Over the past week I’ve been working on a small personal project with Twisted. I need to access a database to store and retrieve data, so I started with the obvious, using APIs provided by Twisted.

Twisted provides a database API called adbapi. The API is pretty straightforward, and the operations I wanted to perform were not rocket science anyway, so it served the purpose, but I wans’t 100% satisfied.

I was using the runQuery function, mainly, and putting there a regular SQL statement. I didn’t like that. Then I remembered SQLObject.

SQLObject is a ORM, providing an object oriented API to several databases (I was aiming at MySQL and SQLite). This is what I was looking for. But there is a problem: accessing a database is a blocking operation.

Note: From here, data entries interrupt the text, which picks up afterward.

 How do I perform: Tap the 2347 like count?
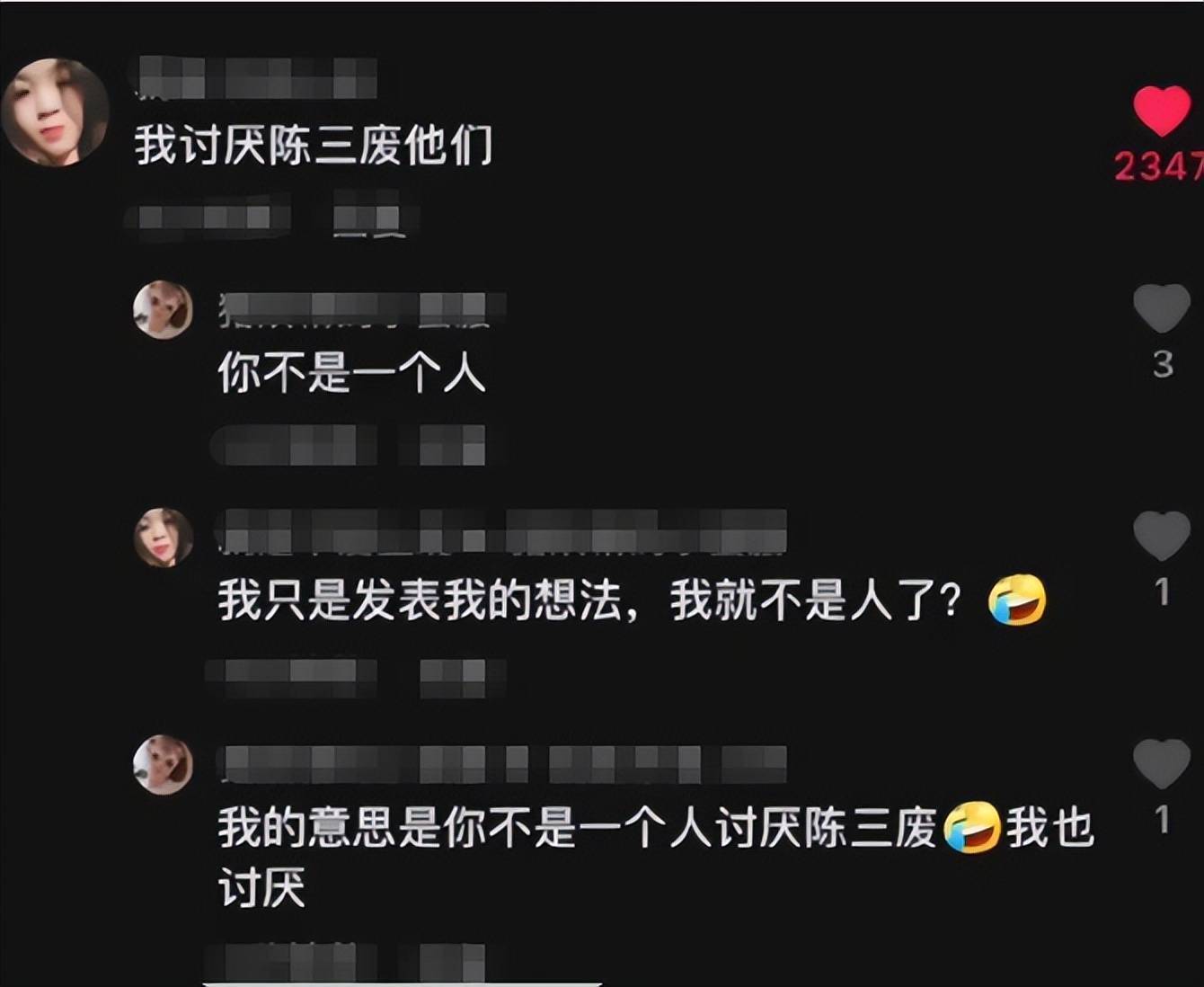pyautogui.click(x=1158, y=166)
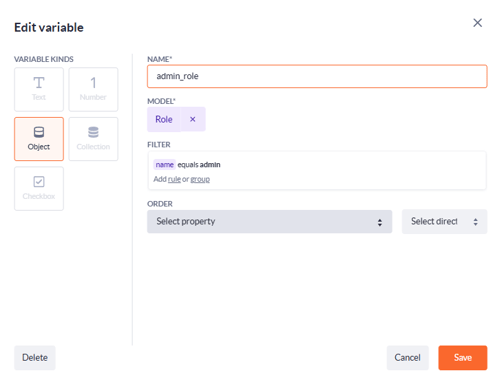The width and height of the screenshot is (500, 382).
Task: Click the equals admin filter condition
Action: (199, 165)
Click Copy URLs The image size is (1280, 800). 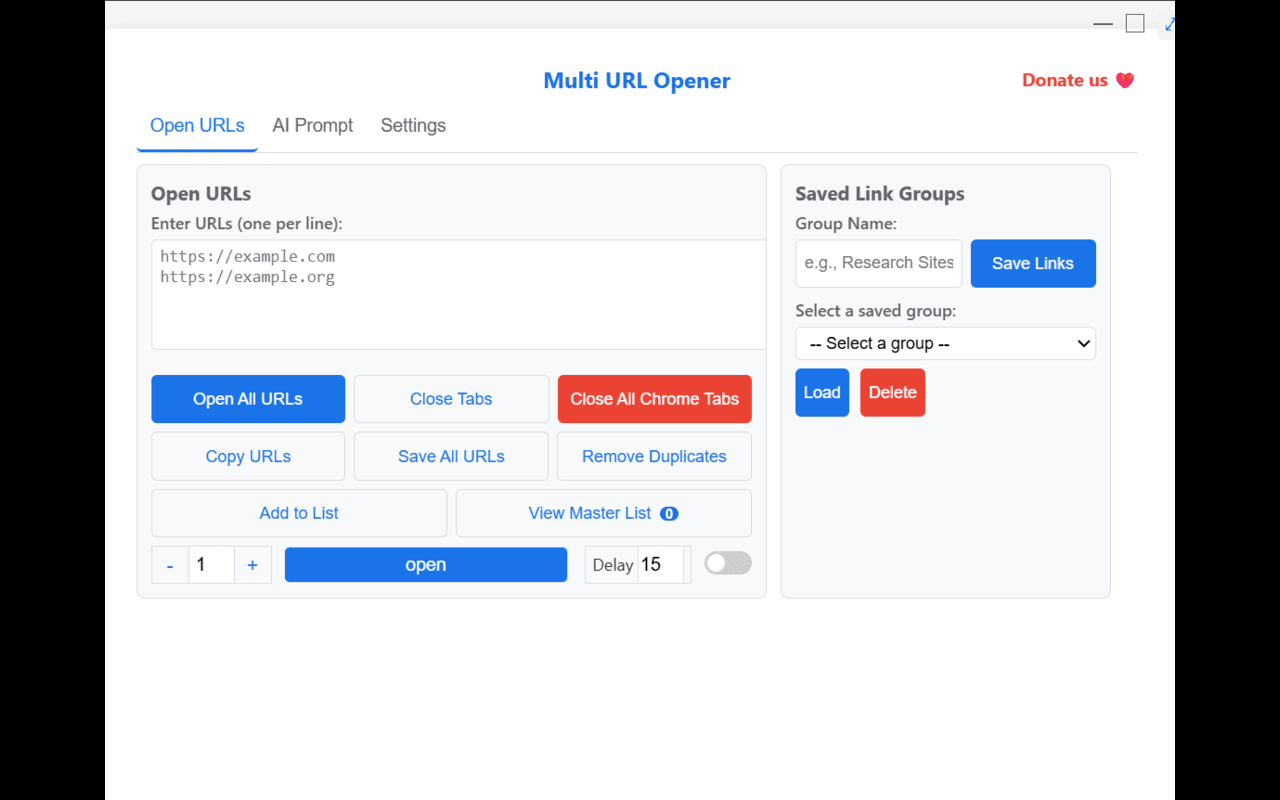[247, 456]
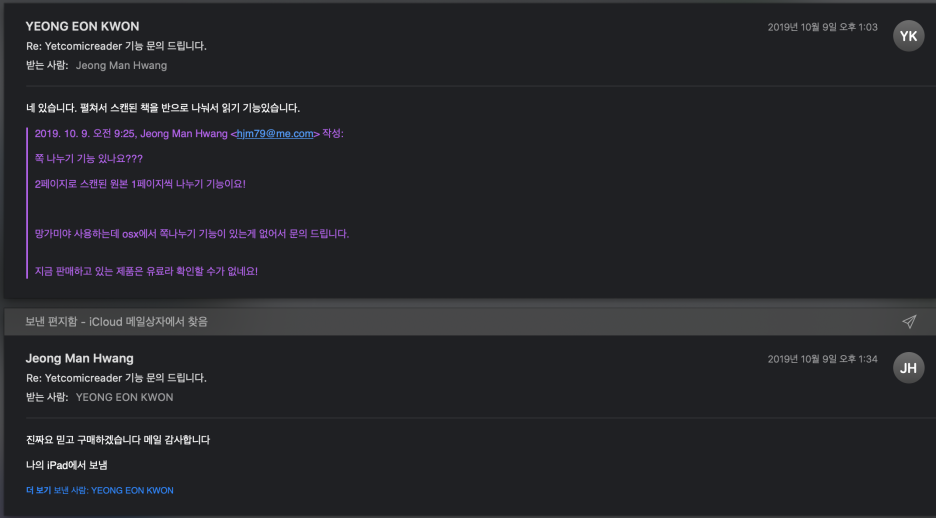Click sender name YEONG EON KWON in first header

82,26
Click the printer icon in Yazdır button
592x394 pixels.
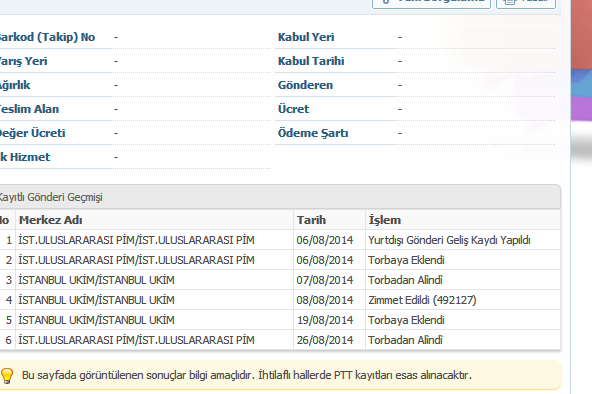[510, 2]
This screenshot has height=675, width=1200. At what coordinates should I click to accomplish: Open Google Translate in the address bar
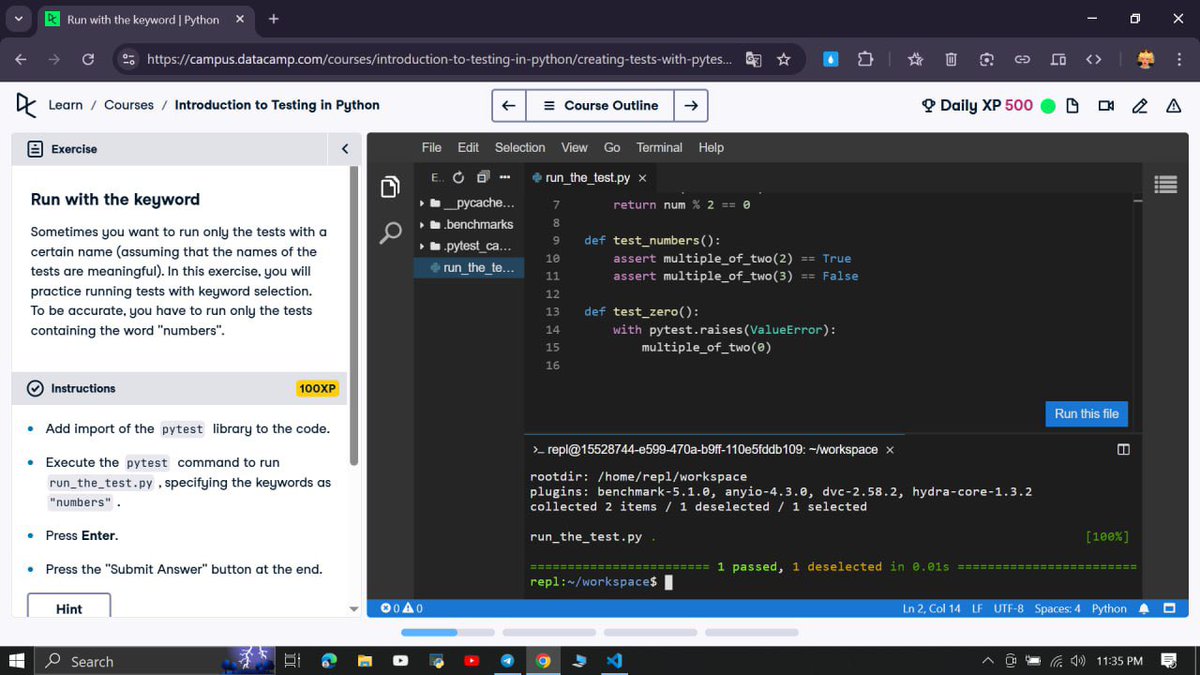(x=753, y=59)
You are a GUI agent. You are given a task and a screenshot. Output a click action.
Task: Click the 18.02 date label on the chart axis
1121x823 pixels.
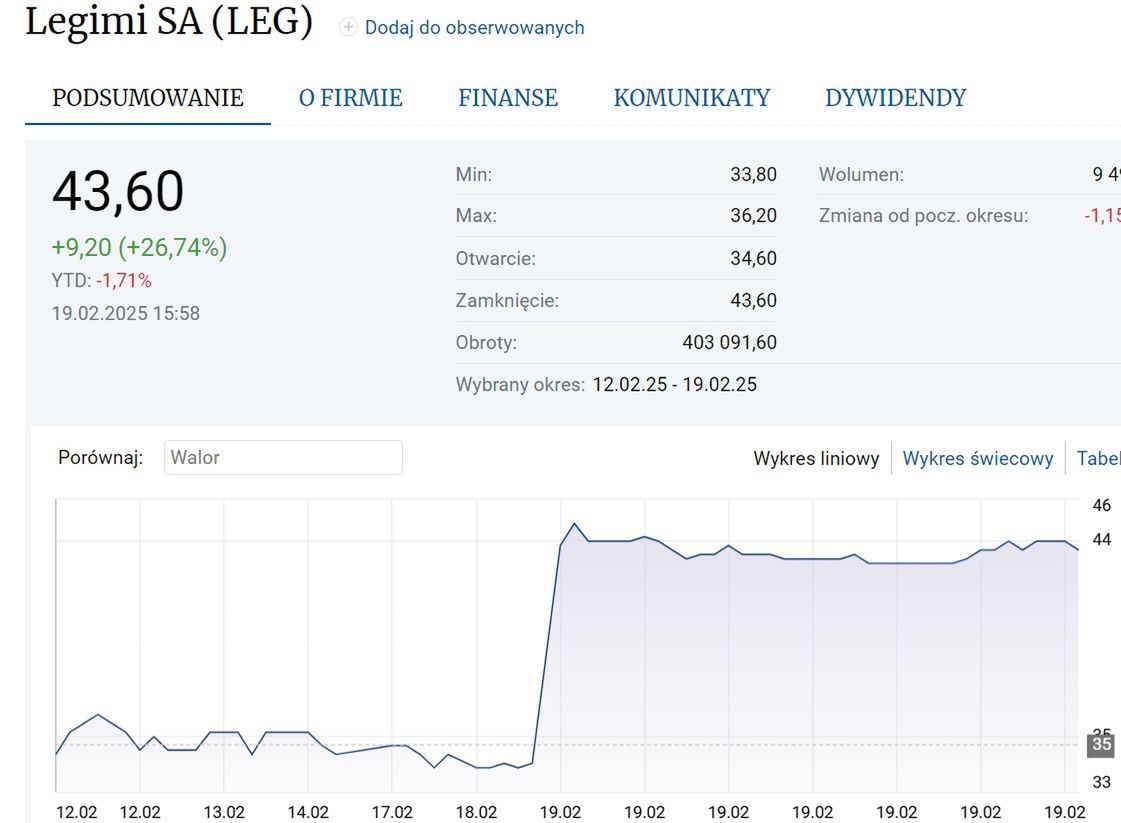(x=476, y=812)
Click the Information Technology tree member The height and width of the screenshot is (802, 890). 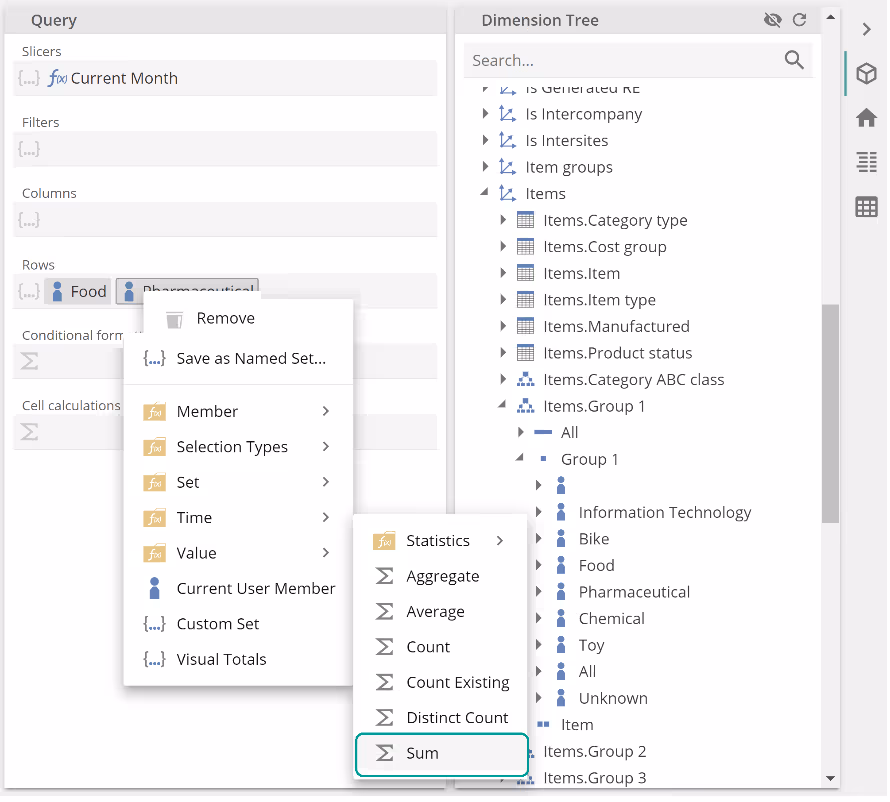point(664,512)
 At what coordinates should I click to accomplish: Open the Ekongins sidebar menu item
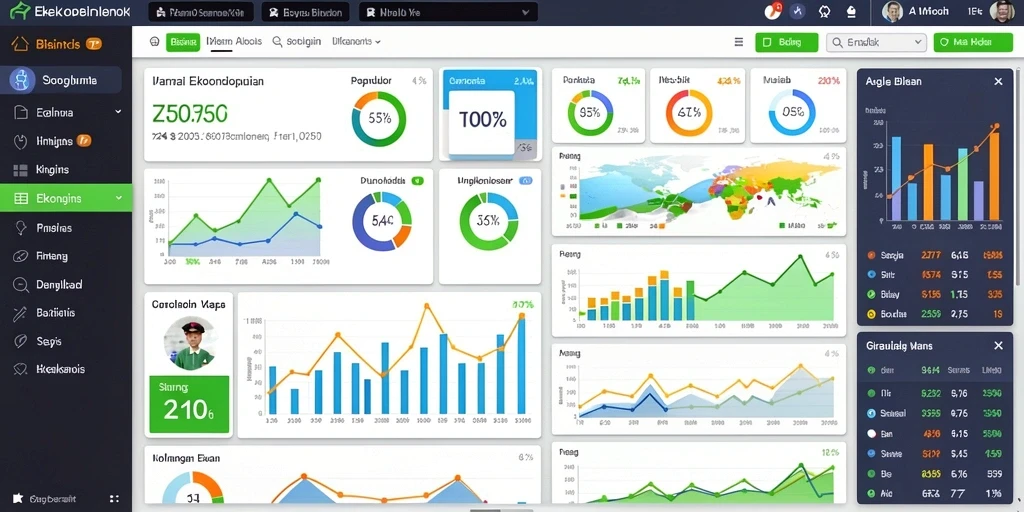point(66,198)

Twisted uses the reactor pattern thus you can’t run a blocking operation in the event loop’s thread without affecting the whole program. Database accessing libraries tend to be blocking, so Twisted runs database operations in another thread and then gets results in a callback in the main thread. This makes the illusion of non-blocking database access.

In order to integrate SQLObject nicely with Twisted this is exactly what we want to do. We’ll defer all database operations to another thread and we’ll get results (or failures) in callback functions. The key function here is deferToThread which will run the specified function in the reactor thread pool and return a deferred. In order to make our life easier we’ll use a decorator which will run the decorated function in the reactor’s thread pool and return a deferred:

[gist]https://gist.github.com/793936[/gist]

Now lets see a simple (yet full) example of how all this works:

[gist]https://gist.github.com/793982[/gist]

As you can see the results (or errors) are retrieved in the got_result/got_error callback functions asynchronously, and as the operation was executed in a different thread this didn’t affect the main event loop.